Monday, August 16, 2010

Papal Profile: Pope Pius VI

It seems that Pius VI will not go down in history as a great pope, due to both certain actions and inactions, however, he was a man who did his duty and was much more aware of the consequences of events around him than many people recognize or give him credit for. While it is true that the Church and papal influence reached one of its lowest points during his reign, it is also true that he had a series of problems to deal with which few other world or Church leaders could possibly do much better with.

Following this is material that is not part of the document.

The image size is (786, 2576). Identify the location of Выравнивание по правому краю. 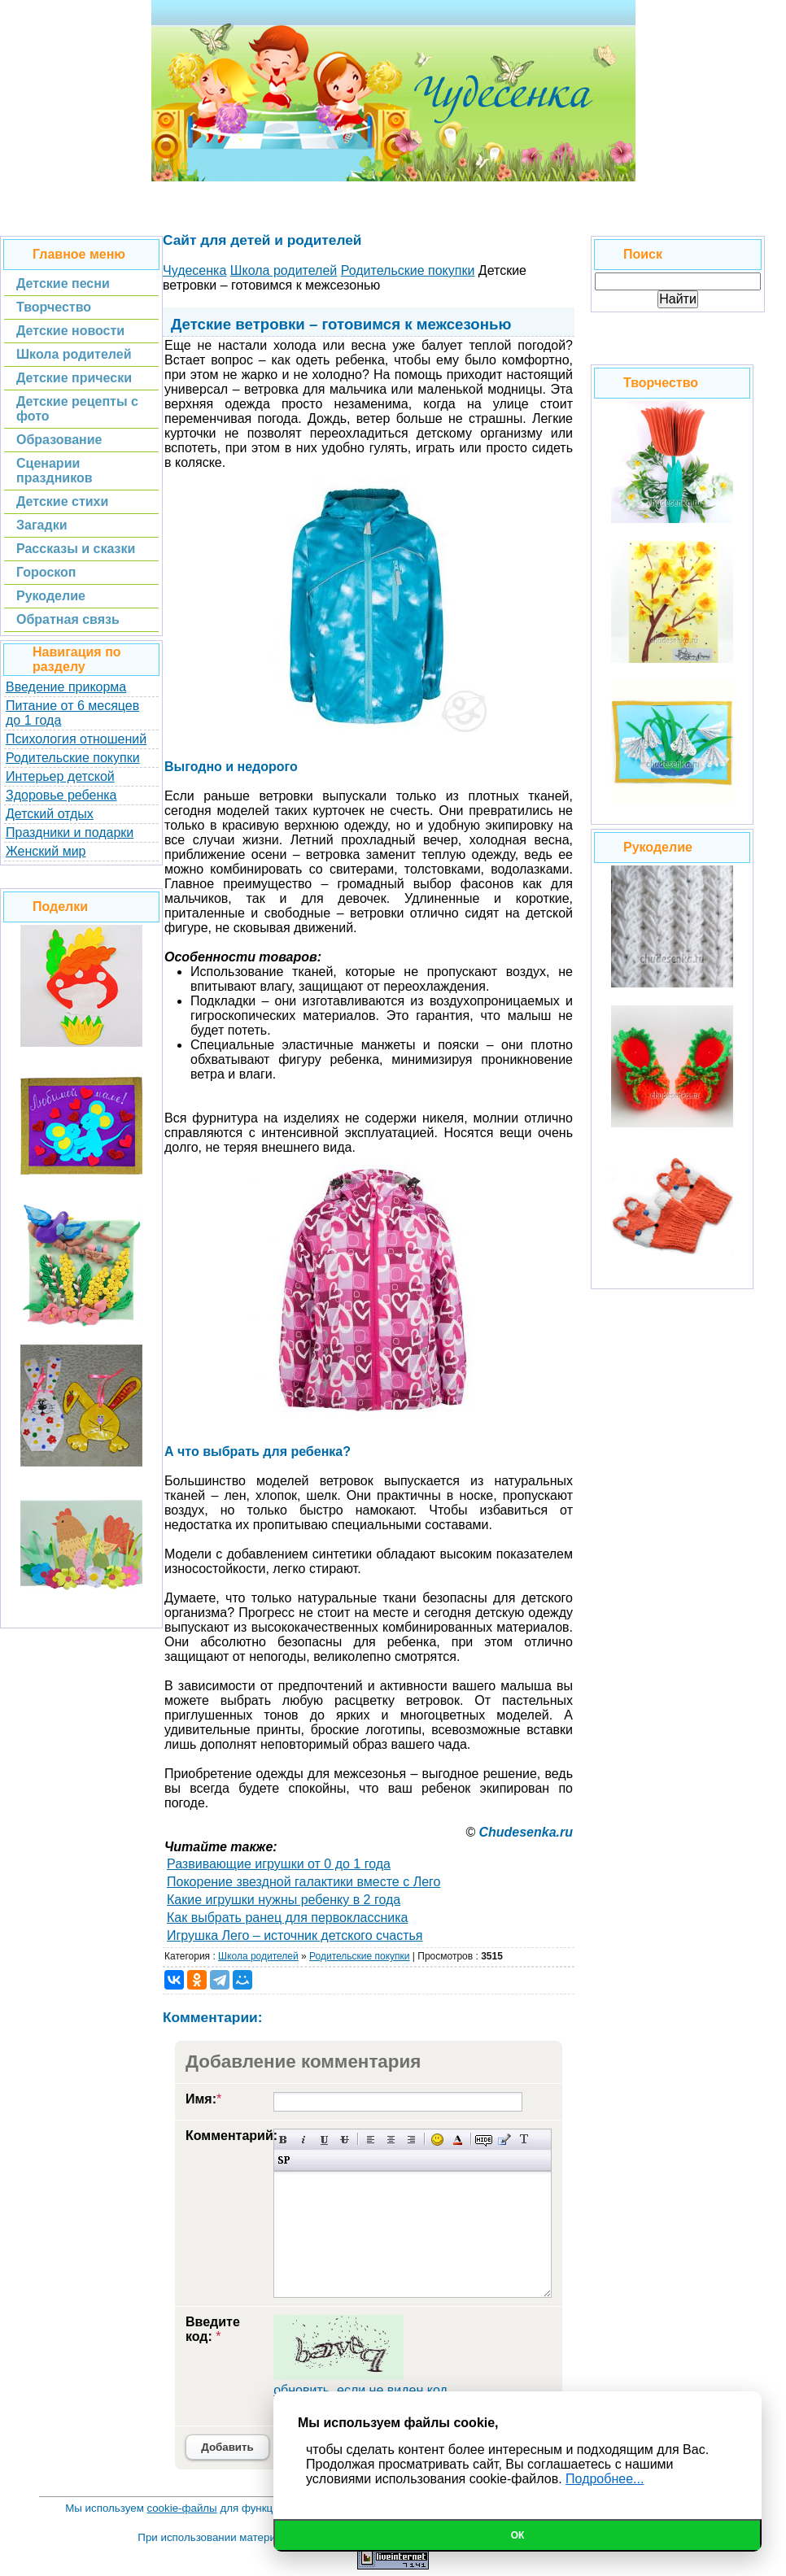
(411, 2139).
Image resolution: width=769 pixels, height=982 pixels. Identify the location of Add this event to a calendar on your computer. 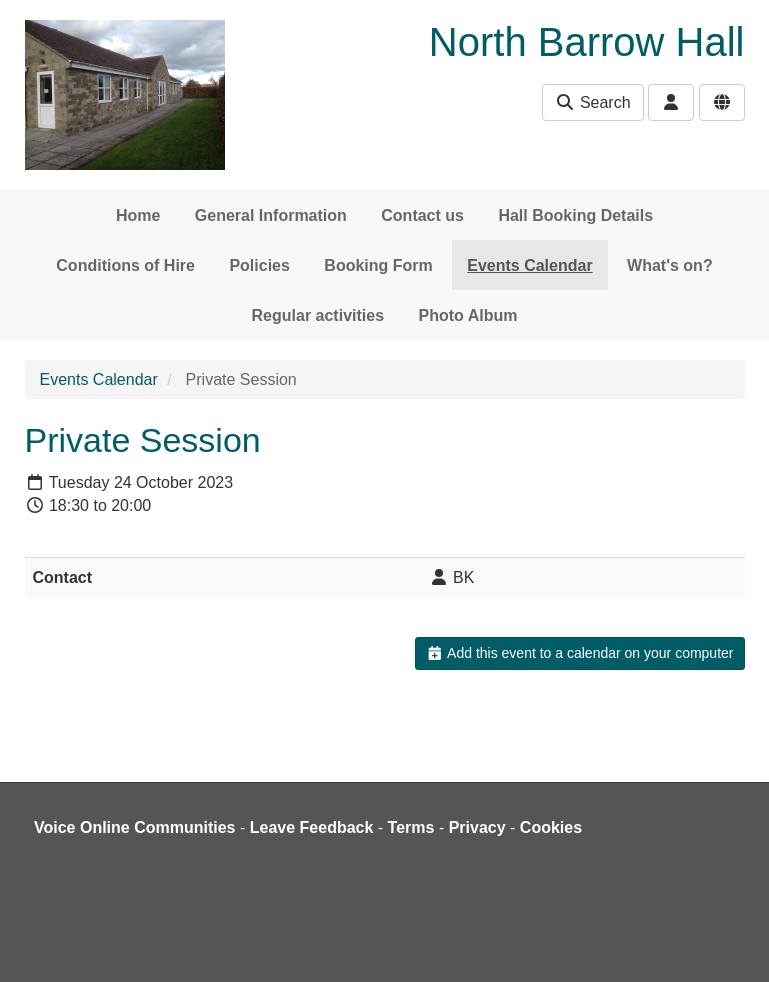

He is also remembered for having the longest reign of any pope after St Peter himself up to that time at 24 years, 6 months and 12 days.

The future pontiff was born Giovanni Angelo Braschi on December 25, 1717. He became a priest and cardinal before being elected to the chair of Peter on February 15, 1775. At the outset of his pontificate the major issue the Holy See had to deal with was the Holy Roman Emperor Joseph II. This was certainly not an easy issue as Joseph II was a member of the new breed of so-called "Enlightened Despots", of which, in fact, the Emperor was the only one who was truly humane and benevolent, yet ironically the only one denied the title of "the Great". In person he was a very devout and virtuous man, yet he came to champion a new idea which came to be known as "Josephism". This idea argued, among other things, that the Church was not a monarchy, that the Papacy had taken powers not granted to them by Christ and that the Bishop of Rome had no more authority than any other bishop.

This mentality set a dangerous precedent, particularly by coming from the Holy Roman Emperor, of Catholic governments ruling over Catholic populations to try to take power away from the Pope and give the last word to the government. Pius VI was able to deal fairly well with this issue, but no sooner than the clouds began to clear the French Revolution erupted, opening a murderous wound in the Eldest Daughter of the Church. Trying, like many pontiffs before and since, to be moderate and reasonable, Pius VI did not take strong action when the French state first began to turn the clergy into government employees. However, when things got worse, when the oath of loyalty was drawn up and the King and Queen murdered, Pope Pius VI took strong action.

The Pope condemned the actions of the revolutionary government and denounced the regicide of the "most Christian King Louis XVI" as the result of an "impious conspiracy" against the legitimate French authority. By now however, France had been thrown into such a frenzy of murder and violence, no words from the Pope were enough to stop it. The situation grew worse in 1796 when Napoleon Bonaparte invaded Italy with the intention of creating a new Roman Republic. The Papal military could do little to resist and Pius VI was forced to make humiliating concessions to Napoleon in return for peace. Naturally, Napoleon soon broke his word and invaded the Papal States anyway. Pope Pius VI was deposed with the establishment of the republic and forced to go into exile in Florence.

Pius VI continued to oppose the revolution and refused to bend to the will of France. He was taken by force from place to place as Napoleon had enough respect for the prestige of the Pope to realize what a dangerous symbol of resistance he could be. The Pope finally died, a prisoner in Valence, on August 29, 1799 much to the rejoicing of the revolutionary radicals. Many ignorantly crowed that the end of the Catholic Church was at hand, one Paris newspaper even saying that "The death of Pius VI has, as it were, placed a seal on the glory of philosophy in modern times". The trials of the Church were certainly not over, but of course the Church and her rock, the Papacy, survived long after Napoleon and the first French Republic were dead and buried.


  1. The trials of the Church were certainly not over, but of course the Church and her rock, the Papacy, survived long after Napoleon and the first French Republic were dead and buried.

    Just as they will long outlast the present pontificating on the abuse scandal that is sweeping the Church (and appears to have died down for the moment).

    If I might borrow from Mark Twain, reports of the Church's demise have been greatly exaggerated.

  2. Yes, it was either this pope or Pope Pius VII (the correct one I think) who told Napoleon when he threatened to "destroy" the Church that if the sinfulness of the clerics themselves had not destroyed the Church from within over the last thousand years he seriously doubted he had anything to fear from Napoleon!